At the Swedish Medical Center in Ballard, I was given a CAT scan, two MRIs, then transferred to the Cherry Hill Campus for an EEG and spinal tap. The following morning the neurologist noted the seizure evidence in my left cerebral cortex and scheduled me for a follow-up MRI six weeks later.
Tuesday, September 3rd
I had my follow-up MRI which showed that a smaller portion of the affected brain had quickly grown into a grape-sized tumor and needed to be removed as soon as possible.
Friday, September 6th
Ken and Kali pre-surgery
Surgery at the Cherry Hill campus went smoothly and the tumor was completely removed. The side effects of surgery have been fairly minimal: I was able to return home after one night in the hospital, and have been resting and recovering since then.
Thursday, September 12th (today)
Kali and I visited Dr Henson for my pathology report.
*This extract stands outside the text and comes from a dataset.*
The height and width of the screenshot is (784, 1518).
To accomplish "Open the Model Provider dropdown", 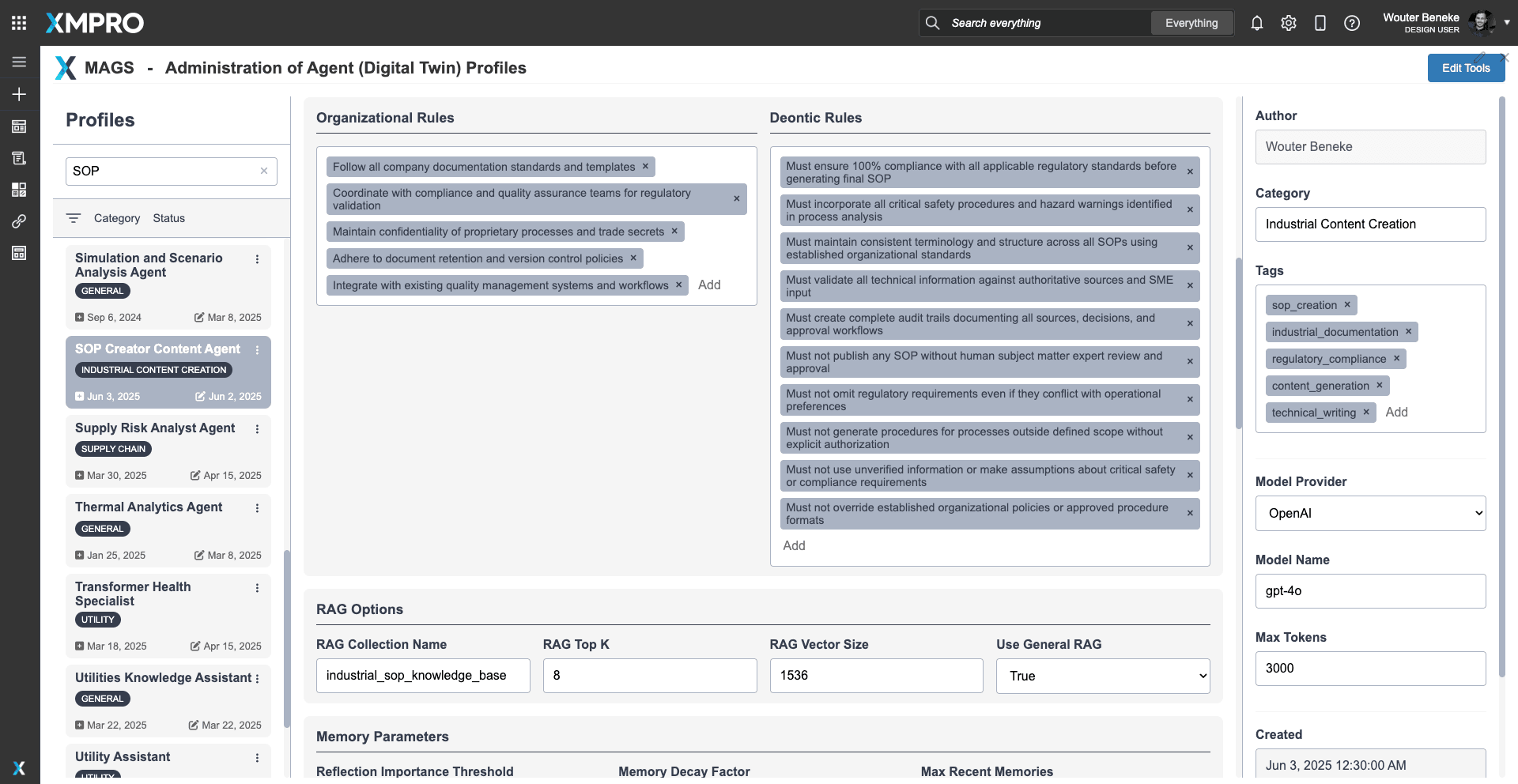I will coord(1370,513).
As you can see from the before and after scans, the tumor (white circular bit) is gone.
Unfortunately, the pathology report confirmed the aggressive nature of the tumor, which now requires extensive treatment.
Treatment Plans
On Monday, September 30th I’ll begin a 6-week regimen of daily radiation therapy and oral chemo therapy. After that I’ll continue with the oral chemo for 6 months. After that I’ll have more follow-up MRIs to assess the effectiveness of the treatments.
This may be a long haul, and treatment may yield some fatigue, nausea or other symptoms, we’ll see in time. Thankfully, the medical experts caring for me (link below) will ensure I’m getting the best care possible through the entire process.
A Few Gratefuls
Kali and I are exceedingly grateful for…
The support of the Ben & Catherine Ivy Center for Advanced Brain Tumor Treatment, one of the most comprehensive and experienced centers in the nation. We ended up here simply by the fortune of living in Seattle and having Swedish in our hospital network.
Google’s generous health insurance.
More than anything: our wonderful friends and family.
We’re still working to organize my treatment schedules and other logistics because there are loads of facets of this situation to process. In these busy times we may be slow to reply to text or email. Just know your support is more meaningful and helpful than we can express!
Note: I’ll provide occasional updates via this blog post, though I haven’t determined how frequently yet, perhaps every 2 or 4 weeks (?)